* _TASK DIRECTIONS_: Every line of the data that includes "column" should be copied out.

* _MATERIAL FOR THIS EXERCISE_:
>>>
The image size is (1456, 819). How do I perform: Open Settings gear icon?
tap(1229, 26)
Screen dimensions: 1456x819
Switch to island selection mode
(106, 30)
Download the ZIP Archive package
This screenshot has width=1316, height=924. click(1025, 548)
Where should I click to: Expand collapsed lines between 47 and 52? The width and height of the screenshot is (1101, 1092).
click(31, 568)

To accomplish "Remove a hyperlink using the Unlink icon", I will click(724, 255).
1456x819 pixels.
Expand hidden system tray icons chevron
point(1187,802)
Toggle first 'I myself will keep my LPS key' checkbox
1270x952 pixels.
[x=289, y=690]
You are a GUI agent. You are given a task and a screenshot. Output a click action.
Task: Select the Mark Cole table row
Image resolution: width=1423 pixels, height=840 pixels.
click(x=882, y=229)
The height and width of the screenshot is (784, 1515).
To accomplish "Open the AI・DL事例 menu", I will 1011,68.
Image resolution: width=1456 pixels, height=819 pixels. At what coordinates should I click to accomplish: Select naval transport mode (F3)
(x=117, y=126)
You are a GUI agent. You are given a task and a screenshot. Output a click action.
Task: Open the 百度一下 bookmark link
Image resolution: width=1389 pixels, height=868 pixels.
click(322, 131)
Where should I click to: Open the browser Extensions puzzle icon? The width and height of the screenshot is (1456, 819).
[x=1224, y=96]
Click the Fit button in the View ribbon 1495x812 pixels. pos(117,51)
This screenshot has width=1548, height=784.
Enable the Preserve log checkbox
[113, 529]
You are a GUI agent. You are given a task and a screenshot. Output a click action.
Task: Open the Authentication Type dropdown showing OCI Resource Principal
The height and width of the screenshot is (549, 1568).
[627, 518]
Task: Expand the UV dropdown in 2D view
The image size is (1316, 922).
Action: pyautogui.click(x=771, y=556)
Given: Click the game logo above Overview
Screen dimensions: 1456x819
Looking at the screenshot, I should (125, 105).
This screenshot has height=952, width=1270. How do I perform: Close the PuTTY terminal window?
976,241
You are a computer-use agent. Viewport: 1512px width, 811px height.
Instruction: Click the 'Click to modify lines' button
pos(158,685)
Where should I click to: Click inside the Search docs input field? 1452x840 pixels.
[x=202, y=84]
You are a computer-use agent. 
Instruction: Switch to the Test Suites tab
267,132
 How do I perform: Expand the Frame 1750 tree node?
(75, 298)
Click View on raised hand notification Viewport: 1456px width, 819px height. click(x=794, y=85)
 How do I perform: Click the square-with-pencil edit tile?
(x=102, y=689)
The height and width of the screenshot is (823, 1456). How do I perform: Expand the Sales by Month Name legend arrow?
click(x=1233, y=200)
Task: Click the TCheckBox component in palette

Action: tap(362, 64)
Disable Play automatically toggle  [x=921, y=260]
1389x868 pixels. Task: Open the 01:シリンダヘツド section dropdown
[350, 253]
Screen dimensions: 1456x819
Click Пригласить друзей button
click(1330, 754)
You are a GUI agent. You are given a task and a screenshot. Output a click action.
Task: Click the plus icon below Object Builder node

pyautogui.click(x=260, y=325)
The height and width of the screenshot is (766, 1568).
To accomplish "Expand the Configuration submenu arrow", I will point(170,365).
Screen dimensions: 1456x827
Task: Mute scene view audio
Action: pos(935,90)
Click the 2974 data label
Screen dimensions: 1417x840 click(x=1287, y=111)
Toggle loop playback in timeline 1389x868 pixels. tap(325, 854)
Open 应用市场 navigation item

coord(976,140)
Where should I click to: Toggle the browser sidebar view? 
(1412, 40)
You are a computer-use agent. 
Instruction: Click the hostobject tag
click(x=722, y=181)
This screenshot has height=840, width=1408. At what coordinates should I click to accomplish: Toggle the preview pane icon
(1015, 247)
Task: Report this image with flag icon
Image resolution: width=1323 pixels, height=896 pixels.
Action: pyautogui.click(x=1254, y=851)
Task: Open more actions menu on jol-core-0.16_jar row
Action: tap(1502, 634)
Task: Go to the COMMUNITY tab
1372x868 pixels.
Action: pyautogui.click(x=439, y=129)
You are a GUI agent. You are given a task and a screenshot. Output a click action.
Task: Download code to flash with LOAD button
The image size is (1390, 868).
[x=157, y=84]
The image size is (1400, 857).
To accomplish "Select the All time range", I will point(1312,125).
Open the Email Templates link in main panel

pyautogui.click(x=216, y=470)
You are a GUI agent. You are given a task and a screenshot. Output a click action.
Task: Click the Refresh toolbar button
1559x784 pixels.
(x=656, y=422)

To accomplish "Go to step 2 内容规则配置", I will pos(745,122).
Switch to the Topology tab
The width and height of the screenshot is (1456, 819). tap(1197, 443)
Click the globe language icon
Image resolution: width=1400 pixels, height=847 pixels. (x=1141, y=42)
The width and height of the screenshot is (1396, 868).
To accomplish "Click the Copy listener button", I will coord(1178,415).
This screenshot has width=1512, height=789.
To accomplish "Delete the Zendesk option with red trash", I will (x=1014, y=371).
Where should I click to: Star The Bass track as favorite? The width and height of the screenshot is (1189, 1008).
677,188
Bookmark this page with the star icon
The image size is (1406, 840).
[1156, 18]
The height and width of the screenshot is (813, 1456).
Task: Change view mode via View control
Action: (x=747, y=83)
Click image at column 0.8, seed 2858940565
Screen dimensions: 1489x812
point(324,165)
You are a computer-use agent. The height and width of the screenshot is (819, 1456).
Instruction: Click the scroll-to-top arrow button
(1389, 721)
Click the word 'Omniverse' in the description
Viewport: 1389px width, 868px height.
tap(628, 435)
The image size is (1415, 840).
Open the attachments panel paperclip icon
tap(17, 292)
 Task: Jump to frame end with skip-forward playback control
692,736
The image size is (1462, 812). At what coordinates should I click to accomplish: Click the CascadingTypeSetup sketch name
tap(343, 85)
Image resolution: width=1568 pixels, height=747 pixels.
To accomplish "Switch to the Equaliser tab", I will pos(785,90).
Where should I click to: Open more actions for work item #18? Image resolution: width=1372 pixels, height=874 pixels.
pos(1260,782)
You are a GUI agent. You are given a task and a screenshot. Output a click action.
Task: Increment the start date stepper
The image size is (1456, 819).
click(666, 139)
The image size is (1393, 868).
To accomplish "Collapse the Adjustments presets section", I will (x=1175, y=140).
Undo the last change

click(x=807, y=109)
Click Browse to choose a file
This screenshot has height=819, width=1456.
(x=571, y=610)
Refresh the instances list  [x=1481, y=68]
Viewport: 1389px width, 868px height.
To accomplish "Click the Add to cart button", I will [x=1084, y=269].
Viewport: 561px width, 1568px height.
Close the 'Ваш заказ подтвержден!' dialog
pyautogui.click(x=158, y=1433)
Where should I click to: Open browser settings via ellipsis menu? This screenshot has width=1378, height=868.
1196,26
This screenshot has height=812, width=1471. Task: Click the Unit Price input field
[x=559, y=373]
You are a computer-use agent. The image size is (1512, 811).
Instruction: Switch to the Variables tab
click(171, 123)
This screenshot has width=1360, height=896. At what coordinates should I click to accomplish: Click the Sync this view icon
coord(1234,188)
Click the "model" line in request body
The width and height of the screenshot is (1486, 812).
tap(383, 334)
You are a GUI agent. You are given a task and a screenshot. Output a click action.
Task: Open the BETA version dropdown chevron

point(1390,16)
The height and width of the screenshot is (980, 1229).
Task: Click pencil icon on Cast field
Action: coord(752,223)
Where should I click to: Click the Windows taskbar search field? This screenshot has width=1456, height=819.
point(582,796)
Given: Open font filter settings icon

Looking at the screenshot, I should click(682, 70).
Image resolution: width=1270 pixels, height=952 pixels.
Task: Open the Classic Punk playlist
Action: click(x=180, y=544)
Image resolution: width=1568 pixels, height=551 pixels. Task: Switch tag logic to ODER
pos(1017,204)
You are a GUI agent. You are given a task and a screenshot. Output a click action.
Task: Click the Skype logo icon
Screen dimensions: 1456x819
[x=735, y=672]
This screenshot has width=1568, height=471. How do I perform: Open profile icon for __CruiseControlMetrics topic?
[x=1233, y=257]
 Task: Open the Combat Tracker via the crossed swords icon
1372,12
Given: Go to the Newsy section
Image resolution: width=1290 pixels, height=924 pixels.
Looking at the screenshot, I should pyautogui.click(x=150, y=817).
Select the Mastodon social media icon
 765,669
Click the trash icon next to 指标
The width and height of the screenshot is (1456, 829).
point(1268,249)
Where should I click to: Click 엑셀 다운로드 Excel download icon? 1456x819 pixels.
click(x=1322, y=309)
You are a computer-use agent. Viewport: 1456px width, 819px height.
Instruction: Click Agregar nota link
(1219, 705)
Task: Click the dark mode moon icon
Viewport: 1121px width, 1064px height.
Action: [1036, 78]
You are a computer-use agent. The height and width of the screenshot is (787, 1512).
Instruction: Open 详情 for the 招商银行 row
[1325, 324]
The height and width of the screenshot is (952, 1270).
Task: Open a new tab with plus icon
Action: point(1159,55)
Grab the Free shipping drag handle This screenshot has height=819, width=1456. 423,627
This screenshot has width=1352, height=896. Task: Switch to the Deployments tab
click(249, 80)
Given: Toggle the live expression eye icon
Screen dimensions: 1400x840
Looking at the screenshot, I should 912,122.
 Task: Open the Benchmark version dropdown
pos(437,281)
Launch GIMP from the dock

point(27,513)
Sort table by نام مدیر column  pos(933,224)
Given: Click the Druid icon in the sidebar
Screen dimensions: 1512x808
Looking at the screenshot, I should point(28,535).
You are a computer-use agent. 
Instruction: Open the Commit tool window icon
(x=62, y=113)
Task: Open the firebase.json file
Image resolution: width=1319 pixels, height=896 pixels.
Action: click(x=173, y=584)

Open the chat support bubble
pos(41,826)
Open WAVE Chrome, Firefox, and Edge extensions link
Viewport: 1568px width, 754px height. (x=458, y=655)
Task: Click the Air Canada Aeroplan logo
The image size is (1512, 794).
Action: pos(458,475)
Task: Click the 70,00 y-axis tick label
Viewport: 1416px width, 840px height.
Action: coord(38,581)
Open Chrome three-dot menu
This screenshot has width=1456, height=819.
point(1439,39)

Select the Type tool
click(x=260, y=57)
<<<
* _SOLUTION_:
Click image at column 0.8, seed 2858940565
Sort table by نام مدیر column  pos(933,224)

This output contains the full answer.